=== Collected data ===
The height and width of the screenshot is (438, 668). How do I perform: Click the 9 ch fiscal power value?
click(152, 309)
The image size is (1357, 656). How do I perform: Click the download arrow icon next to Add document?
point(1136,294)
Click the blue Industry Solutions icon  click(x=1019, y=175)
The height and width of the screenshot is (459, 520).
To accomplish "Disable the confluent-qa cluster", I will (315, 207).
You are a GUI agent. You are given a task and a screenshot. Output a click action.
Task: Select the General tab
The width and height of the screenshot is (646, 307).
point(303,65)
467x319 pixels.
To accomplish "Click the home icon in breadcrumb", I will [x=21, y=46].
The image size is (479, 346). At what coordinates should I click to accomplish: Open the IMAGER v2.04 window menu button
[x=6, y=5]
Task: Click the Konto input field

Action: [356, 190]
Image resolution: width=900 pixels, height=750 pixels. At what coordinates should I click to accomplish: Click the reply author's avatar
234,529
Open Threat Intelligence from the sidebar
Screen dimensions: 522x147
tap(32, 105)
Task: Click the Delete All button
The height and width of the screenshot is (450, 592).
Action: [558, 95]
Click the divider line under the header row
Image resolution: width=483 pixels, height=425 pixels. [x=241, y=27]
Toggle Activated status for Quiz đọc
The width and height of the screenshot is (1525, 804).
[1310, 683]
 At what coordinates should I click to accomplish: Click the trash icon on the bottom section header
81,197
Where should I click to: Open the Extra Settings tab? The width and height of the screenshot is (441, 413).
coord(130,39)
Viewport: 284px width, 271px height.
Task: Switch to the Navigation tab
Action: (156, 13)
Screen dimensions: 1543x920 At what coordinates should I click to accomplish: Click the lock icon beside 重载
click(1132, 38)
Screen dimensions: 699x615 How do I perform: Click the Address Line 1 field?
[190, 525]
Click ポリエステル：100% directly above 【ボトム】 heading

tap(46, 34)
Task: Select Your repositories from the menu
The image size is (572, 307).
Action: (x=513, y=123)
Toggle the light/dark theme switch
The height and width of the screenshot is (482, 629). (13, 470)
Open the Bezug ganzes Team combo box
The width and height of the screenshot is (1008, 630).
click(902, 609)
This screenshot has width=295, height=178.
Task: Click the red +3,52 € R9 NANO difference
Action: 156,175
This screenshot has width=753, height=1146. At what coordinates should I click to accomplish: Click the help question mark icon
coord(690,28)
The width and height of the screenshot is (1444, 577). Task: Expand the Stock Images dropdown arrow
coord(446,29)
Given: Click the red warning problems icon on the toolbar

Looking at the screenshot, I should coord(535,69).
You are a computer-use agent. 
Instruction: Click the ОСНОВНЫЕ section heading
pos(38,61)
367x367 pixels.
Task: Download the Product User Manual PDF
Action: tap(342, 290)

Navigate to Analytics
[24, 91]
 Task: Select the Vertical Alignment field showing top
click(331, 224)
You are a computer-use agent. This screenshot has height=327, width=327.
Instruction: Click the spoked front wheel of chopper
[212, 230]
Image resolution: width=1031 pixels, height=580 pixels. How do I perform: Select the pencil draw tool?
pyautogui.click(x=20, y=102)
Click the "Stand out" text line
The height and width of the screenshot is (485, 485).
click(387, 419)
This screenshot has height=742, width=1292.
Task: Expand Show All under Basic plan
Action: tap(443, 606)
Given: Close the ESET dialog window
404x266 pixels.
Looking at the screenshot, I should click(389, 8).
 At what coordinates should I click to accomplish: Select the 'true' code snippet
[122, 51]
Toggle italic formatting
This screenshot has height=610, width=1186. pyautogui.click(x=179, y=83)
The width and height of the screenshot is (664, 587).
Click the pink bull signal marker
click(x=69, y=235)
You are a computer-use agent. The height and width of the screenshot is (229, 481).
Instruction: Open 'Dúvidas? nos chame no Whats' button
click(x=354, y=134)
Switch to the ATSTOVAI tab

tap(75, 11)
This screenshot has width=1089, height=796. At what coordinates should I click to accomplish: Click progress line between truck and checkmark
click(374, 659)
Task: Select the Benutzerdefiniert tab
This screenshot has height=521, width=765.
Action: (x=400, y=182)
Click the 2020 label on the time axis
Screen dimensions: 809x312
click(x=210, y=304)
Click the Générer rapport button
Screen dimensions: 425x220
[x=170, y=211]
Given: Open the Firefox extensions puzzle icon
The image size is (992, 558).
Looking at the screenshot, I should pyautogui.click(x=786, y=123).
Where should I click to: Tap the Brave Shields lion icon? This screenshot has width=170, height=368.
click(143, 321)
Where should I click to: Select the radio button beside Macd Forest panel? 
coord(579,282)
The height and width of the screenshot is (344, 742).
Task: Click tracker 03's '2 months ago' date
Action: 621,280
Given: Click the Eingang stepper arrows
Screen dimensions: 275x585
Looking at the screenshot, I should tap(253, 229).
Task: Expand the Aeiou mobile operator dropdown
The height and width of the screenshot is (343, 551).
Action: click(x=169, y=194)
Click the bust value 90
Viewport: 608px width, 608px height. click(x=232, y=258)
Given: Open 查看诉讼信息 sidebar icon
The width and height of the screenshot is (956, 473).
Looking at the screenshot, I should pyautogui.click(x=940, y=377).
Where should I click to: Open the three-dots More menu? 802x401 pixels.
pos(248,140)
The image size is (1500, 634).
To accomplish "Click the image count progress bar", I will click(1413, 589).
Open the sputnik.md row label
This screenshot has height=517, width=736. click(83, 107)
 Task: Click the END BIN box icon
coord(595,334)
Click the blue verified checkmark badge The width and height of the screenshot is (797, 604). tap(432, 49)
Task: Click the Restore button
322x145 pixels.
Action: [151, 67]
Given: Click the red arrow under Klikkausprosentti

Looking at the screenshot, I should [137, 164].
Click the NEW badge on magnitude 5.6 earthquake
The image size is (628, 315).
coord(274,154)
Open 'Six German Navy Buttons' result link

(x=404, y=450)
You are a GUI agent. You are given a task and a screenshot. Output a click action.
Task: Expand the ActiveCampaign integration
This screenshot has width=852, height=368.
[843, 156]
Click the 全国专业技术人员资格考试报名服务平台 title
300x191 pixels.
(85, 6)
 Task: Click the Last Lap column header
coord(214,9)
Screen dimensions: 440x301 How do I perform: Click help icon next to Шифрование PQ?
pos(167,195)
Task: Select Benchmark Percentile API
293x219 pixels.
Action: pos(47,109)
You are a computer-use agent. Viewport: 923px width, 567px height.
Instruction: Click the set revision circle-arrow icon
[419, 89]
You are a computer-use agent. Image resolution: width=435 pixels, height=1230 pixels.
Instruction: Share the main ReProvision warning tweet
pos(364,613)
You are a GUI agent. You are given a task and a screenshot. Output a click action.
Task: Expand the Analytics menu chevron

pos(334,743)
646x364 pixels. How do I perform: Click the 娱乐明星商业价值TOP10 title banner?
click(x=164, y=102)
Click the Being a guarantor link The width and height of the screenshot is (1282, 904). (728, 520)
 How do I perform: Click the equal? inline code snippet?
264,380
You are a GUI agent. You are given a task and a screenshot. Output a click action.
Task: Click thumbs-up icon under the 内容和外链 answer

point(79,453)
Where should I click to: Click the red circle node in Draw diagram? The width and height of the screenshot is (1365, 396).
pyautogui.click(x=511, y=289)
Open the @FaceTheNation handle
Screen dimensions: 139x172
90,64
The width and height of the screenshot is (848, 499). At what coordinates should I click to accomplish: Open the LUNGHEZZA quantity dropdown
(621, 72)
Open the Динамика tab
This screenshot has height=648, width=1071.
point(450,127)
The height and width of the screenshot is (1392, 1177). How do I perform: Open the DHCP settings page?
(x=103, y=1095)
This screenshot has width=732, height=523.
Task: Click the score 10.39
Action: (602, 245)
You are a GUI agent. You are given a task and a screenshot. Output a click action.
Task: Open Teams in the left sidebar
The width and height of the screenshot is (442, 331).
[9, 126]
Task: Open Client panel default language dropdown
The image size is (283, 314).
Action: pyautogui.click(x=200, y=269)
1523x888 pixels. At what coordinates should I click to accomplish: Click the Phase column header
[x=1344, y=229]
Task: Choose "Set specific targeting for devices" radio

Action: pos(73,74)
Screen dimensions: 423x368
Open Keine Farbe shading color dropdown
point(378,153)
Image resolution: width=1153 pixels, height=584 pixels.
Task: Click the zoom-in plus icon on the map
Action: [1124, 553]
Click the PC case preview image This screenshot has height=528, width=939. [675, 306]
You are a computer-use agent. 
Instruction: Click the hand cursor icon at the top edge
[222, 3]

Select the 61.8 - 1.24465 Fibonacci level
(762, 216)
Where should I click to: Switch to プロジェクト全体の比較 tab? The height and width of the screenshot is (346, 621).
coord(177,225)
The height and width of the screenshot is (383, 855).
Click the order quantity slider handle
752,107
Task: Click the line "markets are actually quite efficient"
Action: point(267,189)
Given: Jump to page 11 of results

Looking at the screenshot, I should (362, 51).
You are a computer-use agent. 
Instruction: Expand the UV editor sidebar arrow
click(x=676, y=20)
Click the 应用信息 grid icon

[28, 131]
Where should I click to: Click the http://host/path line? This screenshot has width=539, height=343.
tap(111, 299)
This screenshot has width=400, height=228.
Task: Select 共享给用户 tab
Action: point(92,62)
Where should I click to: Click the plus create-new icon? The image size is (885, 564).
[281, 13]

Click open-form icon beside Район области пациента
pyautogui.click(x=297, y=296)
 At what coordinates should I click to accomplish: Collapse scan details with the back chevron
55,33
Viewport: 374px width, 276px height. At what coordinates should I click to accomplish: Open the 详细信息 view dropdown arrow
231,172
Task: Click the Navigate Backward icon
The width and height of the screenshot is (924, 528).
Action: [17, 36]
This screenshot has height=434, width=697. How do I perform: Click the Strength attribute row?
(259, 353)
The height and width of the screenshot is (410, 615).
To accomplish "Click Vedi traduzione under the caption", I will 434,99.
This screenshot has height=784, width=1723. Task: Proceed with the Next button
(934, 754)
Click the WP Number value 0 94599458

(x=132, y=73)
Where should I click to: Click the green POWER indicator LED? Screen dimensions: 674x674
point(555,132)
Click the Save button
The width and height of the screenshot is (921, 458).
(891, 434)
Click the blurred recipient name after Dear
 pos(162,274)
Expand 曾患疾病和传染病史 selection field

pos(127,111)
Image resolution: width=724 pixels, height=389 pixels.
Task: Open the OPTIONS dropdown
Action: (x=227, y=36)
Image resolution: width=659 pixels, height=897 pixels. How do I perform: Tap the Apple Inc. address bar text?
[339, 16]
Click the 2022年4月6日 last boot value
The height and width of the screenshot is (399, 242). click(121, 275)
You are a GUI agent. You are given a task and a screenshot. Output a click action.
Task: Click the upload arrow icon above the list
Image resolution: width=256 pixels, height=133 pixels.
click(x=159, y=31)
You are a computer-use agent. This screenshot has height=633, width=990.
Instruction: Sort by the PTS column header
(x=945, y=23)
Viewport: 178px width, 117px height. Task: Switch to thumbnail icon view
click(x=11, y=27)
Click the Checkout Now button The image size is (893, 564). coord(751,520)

=== Aim of the task ===
Please retype the records above starting with the line that contains "Instruction: Sort by the PTS column header" and stopping after the last line, changing nothing.

=== Response area ===
Instruction: Sort by the PTS column header
(x=945, y=23)
Viewport: 178px width, 117px height. Task: Switch to thumbnail icon view
click(x=11, y=27)
Click the Checkout Now button The image size is (893, 564). coord(751,520)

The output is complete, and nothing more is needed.